記述課題 A: 次の三つの記述が源氏物語についての本文と合っているかどうかを、それぞれ「はい」か「いいえ」で答え、判断の根拠となる本文の語句をそのまま引用してください。(i) この時代は、正妻のほかに何人も妻を娶ることが許されていた。(ii) 紫の上は出家して仏門に帰依することを許された。(iii) 光源氏は一人の女性に満足する男性だった。
記述課題 B: 源氏物語についての本文が光源氏の女性遍歴の例として挙げている事柄を、すべて書き出してください。
記述課題 C: 源氏物語についての本文を、最後の文の後から書き進めてください。

== 本文抜粋 ==

2009-01-21 22:31:51 | 読書
千年前に書かれた源氏物語について。

源氏物語は、簡単に言うと光源氏が次々に女性を誘惑するお話です。
しかし、この時代の結婚は一夫多妻制といって、正妻のほかに何人も奥さんを娶ってもよかったのです。
当然、経済力のある裕福な貴族である事が必須条件でした。

この光源氏の女性遍歴が実に多彩です。
義理の母親と性交渉を持ったり、ロリコン趣味があったり、また闇夜に乗じて、相手を見定めもせず事に及んで失態を犯したり・・・

一方、女性達の反応といえば、美形で地位と名声の誉れ高い光源氏に愛された事で、喜びに浸る女性が多いのです。
しかし、光源氏はただ一人の女性に満足する男性ではありませんでした。
女性は愛された喜びに浸ったのも、つかの間、別の女性を追い求める光源氏に、心悩まされるのです。

この時代の女性は、自分の意志を表明する事は出来ず、ただひたすら光源氏が自分を振り向いてくれるのを待ち侘びる事しか出来ませんでした。
唯一、出家して仏門に帰依する事だけが許された方法だったのです。
しかし、光源氏の正妻の紫の上は、それすらも許されず、光源氏の行状に理解を示すものの、女性としてのプライドを傷つけられ我慢の限界に達していました。

===
== 掲載記録 ==

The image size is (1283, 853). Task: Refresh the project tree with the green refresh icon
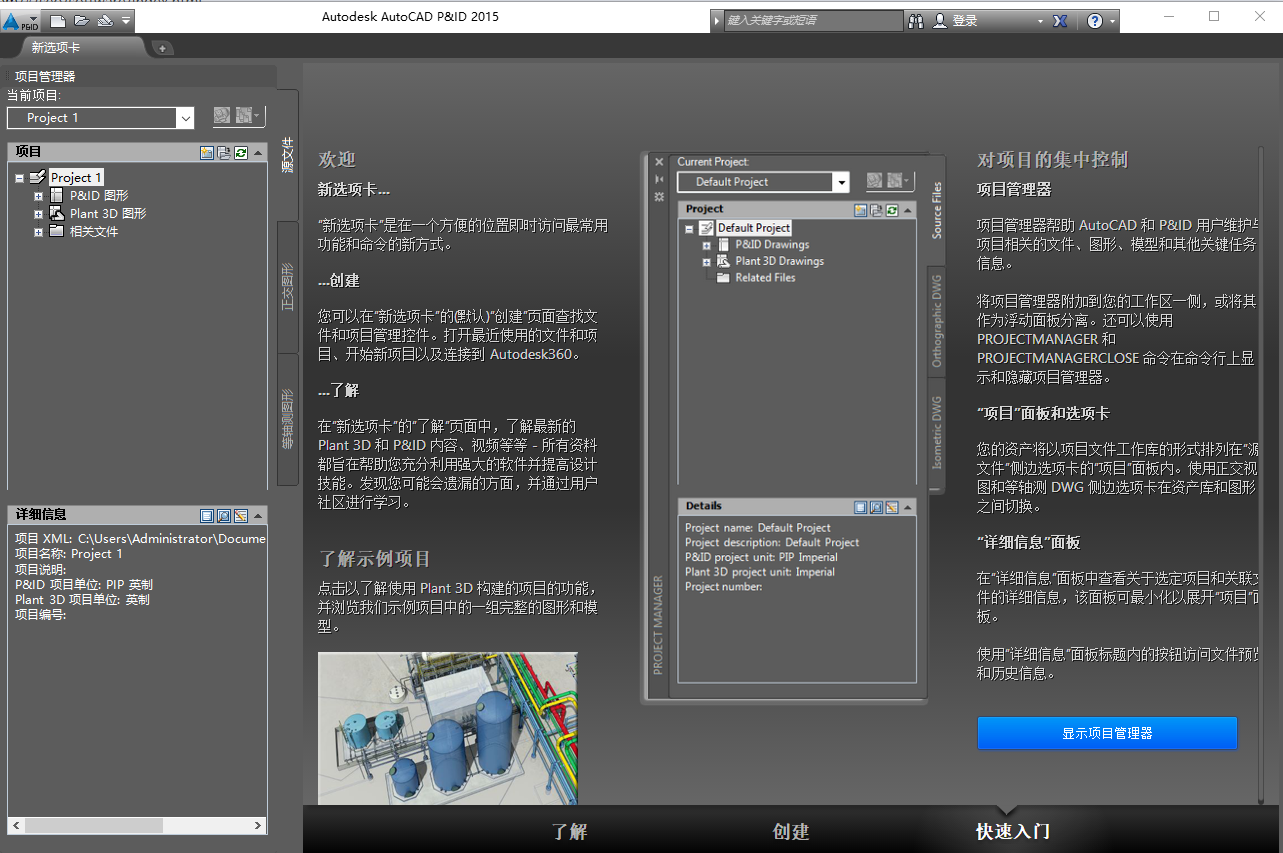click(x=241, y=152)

===
== 掲載記録 ==

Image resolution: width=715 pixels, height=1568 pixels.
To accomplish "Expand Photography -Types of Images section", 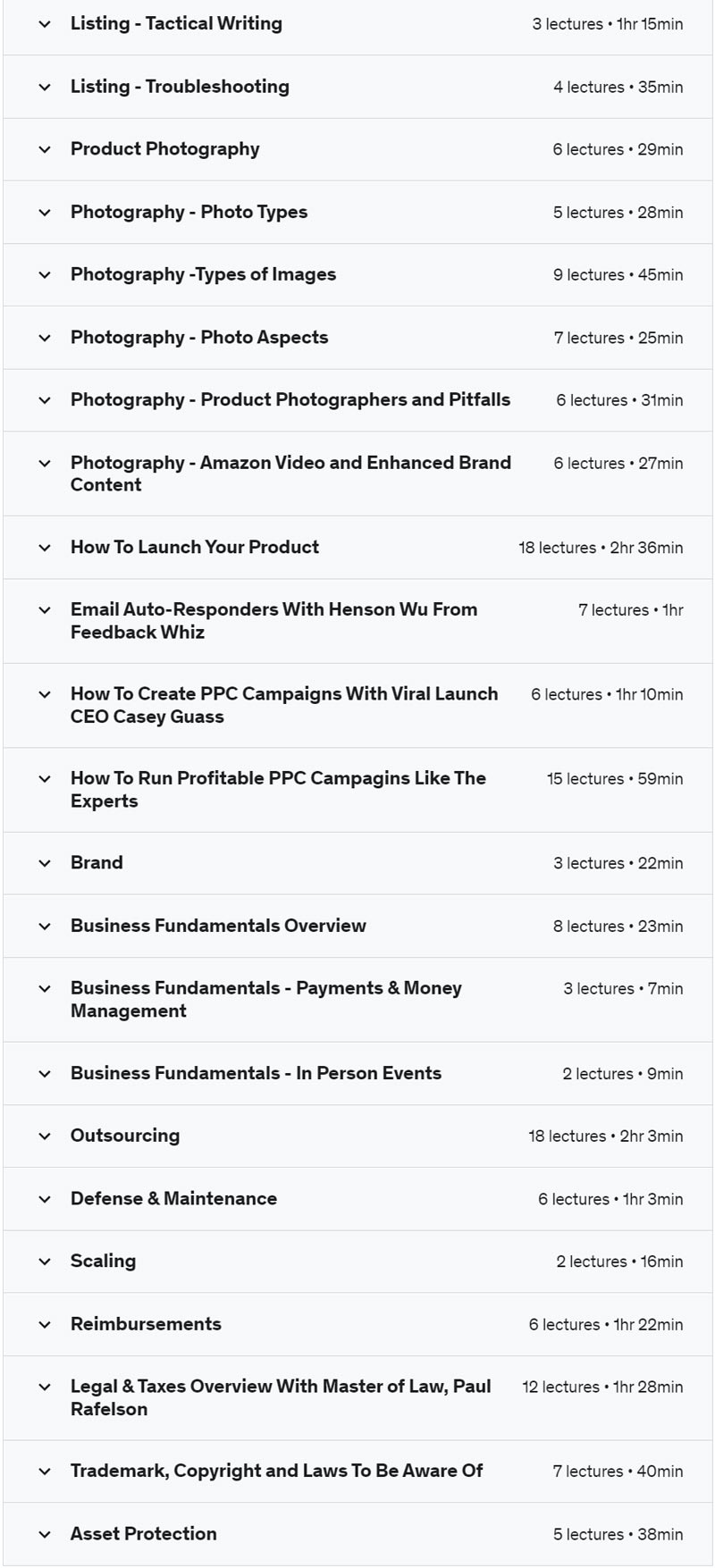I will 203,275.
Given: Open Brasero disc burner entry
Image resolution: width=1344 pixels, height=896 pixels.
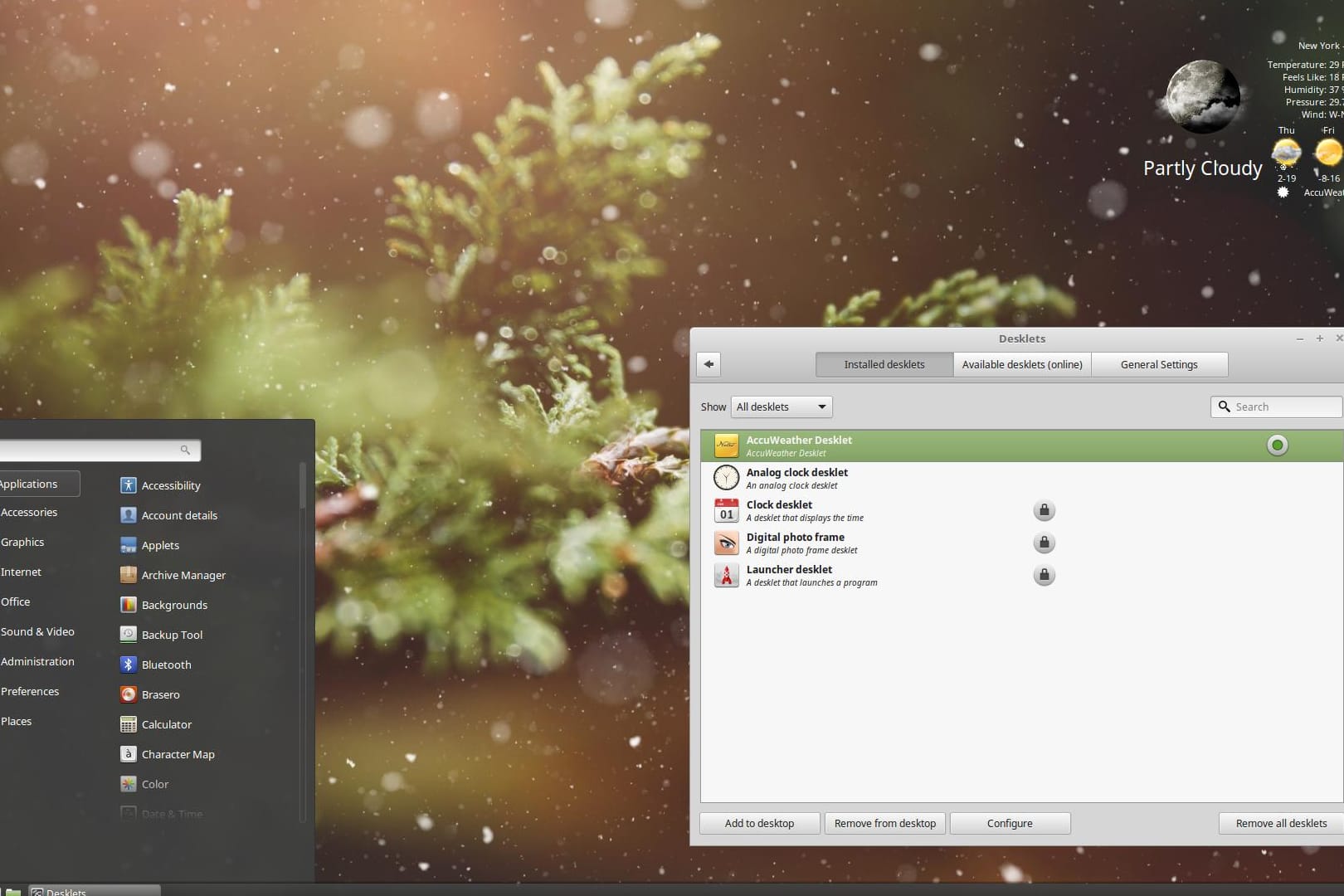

===
== 掲載記録 ==

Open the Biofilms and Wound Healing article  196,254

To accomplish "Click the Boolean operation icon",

===

課題の解答 A:
(i) はい。根拠は「正妻のほかに何人も奥さんを娶ってもよかったのです」です。
(ii) いいえ。根拠は「光源氏の正妻の紫の上は、それすらも許されず」です。
(iii) いいえ。根拠は「光源氏はただ一人の女性に満足する男性ではありませんでした」です。

課題の解答 B:
本文が挙げている例は次の三つです。
・義理の母親と性交渉を持ったこと
・ロリコン趣味があったこと
・闇夜に乗じて、相手を見定めもせず事に及んで失態を犯したこと

課題の解答 C:
結局、紫の上は出家出来ぬまま、若くして亡くなり、光源氏は後悔のうちに、後を追うようにして亡くなるのです。
光源氏は紫の上を愛し、また愛されていたはずなのに、それだけでは満足出来なかったのです。


源氏物語が書かれてから千年を数え、今日まで様々な時代の人達に読み継がれて来ました。

この源氏物語を読んだ女性の、理想の女性像の人気No.1は、ただ一人の男性光源氏を愛した紫の上が、長年不動の地位にあったそうです。
ところが、その人気は二十年ほど前から、不倫を楽しむ朧月夜に移り、紫の上の人気凋落に歯止めはかからないという事です。
昔は、女性は複数の男性を愛する事は出来ないと言われていましたが、女性の社会進出、地位向上と共に変わってしまいました。

人を愛する、愛されるって、どういう事なのでしょう。

いつの時代も変わらぬ不変のテーマ、「愛」は今なお私達に深い疑問を投げかけて止みません。